In this study, we used SNA to investigate the movement and trading patterns of pigs, cattle and buffalo in Xayabouli Province, Lao PDR. We selected this area for study because this province was identified as a hotspot for the occurrence and spread of FMD. The aim of this study was to apply SNA to better understand the behavior of the animal movement network to improve measures for disease control and prevention.
Materials and Methods
Data collection and questionnaire
The cross-sectional survey in this study focused on pigs, cattle and buffalo movements in Xayabouli, Lao PRD (Fig. 1). We selected this area for research because it has been identified as a hotspot for the occurrence and spread of FMD (Nampanya et al., 2013). We used a questionnaire to collect from November 2013 to January 2014 after we clarified and refined the survey questions. The questionnaire comprised open and closed questions that asked respondents in face-to-face interviews and/or by phone to explain the places of origin and the destinations of animals, the people who were connected to the animal activities, the disease status of the animals, information on the animal owners and the animals’ environments. All of these factors were related to the disease outbreak in the area from 2012 to 2013.
For data collection, we selected a starting location based on the advice of an officer from the Department of Livestock and Fisheries, Ministry of Agriculture and Forestry, Lao PDR. Initially, 30 interviewees were selected based on information from previous FMD outbreaks. These selected interviewees were identified as possible key players in animal movement in this area. One-wave (k = 1) snowball sampling was applied for additional locations for data collection based on information about the starting nodes (Wasserman & Faust, 1994). In some locations where access was difficult, such as remote areas, a focus group was used as an additional technique for collecting data.

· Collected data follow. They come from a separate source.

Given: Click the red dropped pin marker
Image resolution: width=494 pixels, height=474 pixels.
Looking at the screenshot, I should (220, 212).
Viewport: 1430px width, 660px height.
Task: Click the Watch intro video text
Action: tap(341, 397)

In this study, we paid special attention to controlling the quality of answers from respondents who knew each other or were connected in some way. We asked all interviewees whether they had ties with each other. Due to the sampling method, respondents who indicated they had a connection also had to indicate this connection. In this way, we used only matching links in the analysis. However, for the nodes outside Xayabouli, we did not validate these connections because they were outside the targeted population.

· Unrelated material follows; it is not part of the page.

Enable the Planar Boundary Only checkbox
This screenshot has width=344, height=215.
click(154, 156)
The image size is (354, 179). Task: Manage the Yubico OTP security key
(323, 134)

Network properties and statistical analyses
A static, directed, weighted, one-mode network was used for the study (Borgatti, Everett & Johnson, 2013). The unit of interest, the node, was based on people’s occupations: animal collectors, animal producers, animal traders, butchers, farm employees and slaughterhouse workers (Table 1). Some were involved with more than one animal species. For example, animal traders possibly bought and sold pigs and cattle. In this study, we specified the details of the node by animal species. In the case of people who were involved with more than one species of animal or more than one occupation, we designated this occupation as a multipurpose activity, such as multipurpose animal producers, multipurpose butchers or multipurpose occupations. The ties between nodes were the frequency of animal movement during the study period. These movement patterns were intended for trading, restocking and reproductive purposes. In addition, if a node was connected to multiple nodes, all ties were collected. We also used local officers’ expertise (a local officer is referred to staff of the Department of Livestock and Fisheries, Lao PDR) to validate the data to prevent recall bias. Uncertain ties were removed from the study after consultation with local officers.

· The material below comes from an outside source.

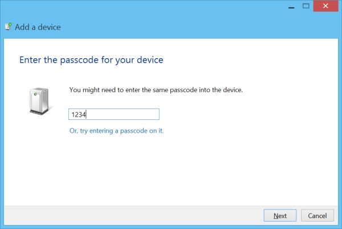Maximize the Add a device window
342x229 pixels.
(x=306, y=6)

|Animal collector||Person who buys, fattens and sells animals for profit|
|Animal producer||Person who raises animals on any type of farm for any purpose|
|Animal trader||Person who buys and sells dead and/or live animals for profit|
|Butcher||Person who sells meat for profit|
|Farm employee||Person who works on any type of farm for wages|
|Slaughterhouse worker||Person who works in a slaughterhouse for wages|
Network analyses were performed using Ucinet 6 (Borgatti, Everett & Freeman, 2002). The parameters of the network were calculated at the node level. Calculated parameters were comprised of in-degree and out-degree centrality, in-closeness and out-closeness centrality and betweenness centrality. Subgroup analysis was performed using components and cut-points. The whole network structure was evaluated with the density and the clustering coefficient (Table 2; Prell, 2012; Borgatti, Everett & Johnson, 2013). In this study, multidimensional scaling was used for a visual representation of the sociograms. Mapping of Xayabouli, Loa PDR was performed by using ArcGIS 10.2.1 (ESRI, Redlands, CA, USA).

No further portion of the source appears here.